Edward Lutterlock

Personal information
- Full name: Edward Lutterlock
- Born: 26 February 1852 Stockwell, Surrey, England
- Died: 30 July 1938 (aged 86) St Albans, Hertfordshire, England
- Height: 5 ft 7 in (1.70 m)
- Batting: Right-handed
- Bowling: Right-arm roundarm fast

Domestic team information
- 1874: Surrey

Career statistics
| Competition | First-class |
| Matches | 3 |
| Runs scored | 23 |
| Batting average | 3.83 |
| 100s/50s | –/– |
| Top score | 8 |
| Balls bowled | – |
| Wickets | – |
| Bowling average | – |
| 5 wickets in innings | – |
| 10 wickets in match | – |
| Best bowling | – |
| Catches/stumpings | 2/– |
- Source: Cricinfo, 25 June 2012

= Edward Lutterlock =

English cricketer

Edward Lutterlock (26 February 1852 - 30 July 1938) was an English cricketer. Lutterlock was a right-handed batsman who bowled right-arm roundarm fast. He was born at Stockwell, Surrey.

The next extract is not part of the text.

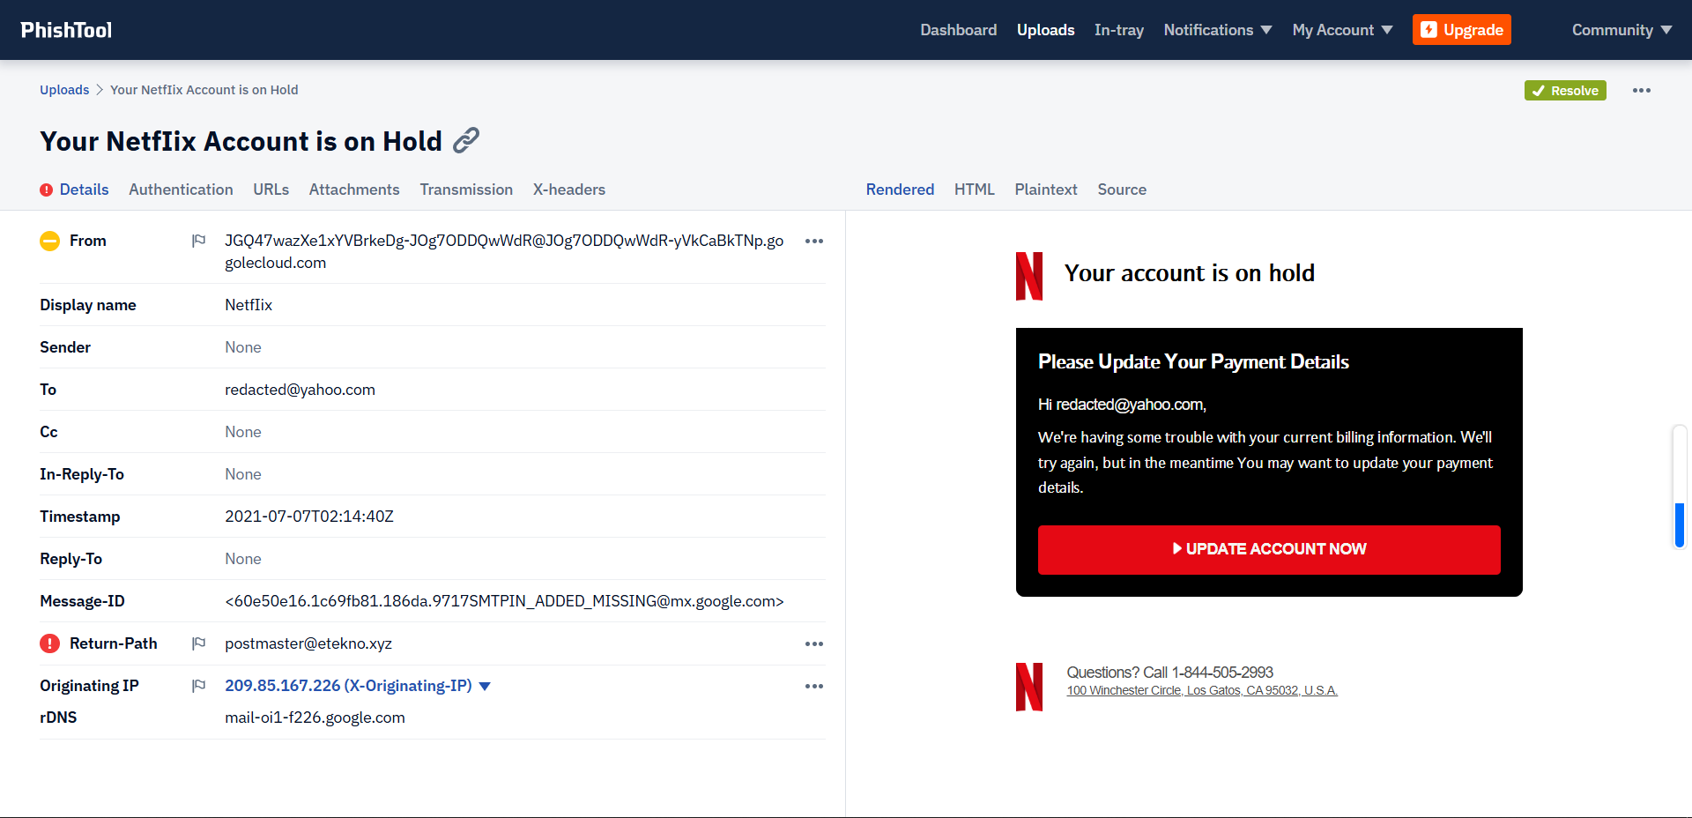Open the Uploads breadcrumb link

(63, 89)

Lutterlock made three first-class appearances for Surrey in 1874, against Yorkshire at Bramall Lane, Sheffield, Nottinghamshire at Trent Bridge, with his third appearance being a return fixture against Nottinghamshire at The Oval. In his three first-class matches, he scored 23 runs in his two matches, at an average of 3.83, with a high score of 8.

He died at St Albans, Hertfordshire, on 30 July 1938.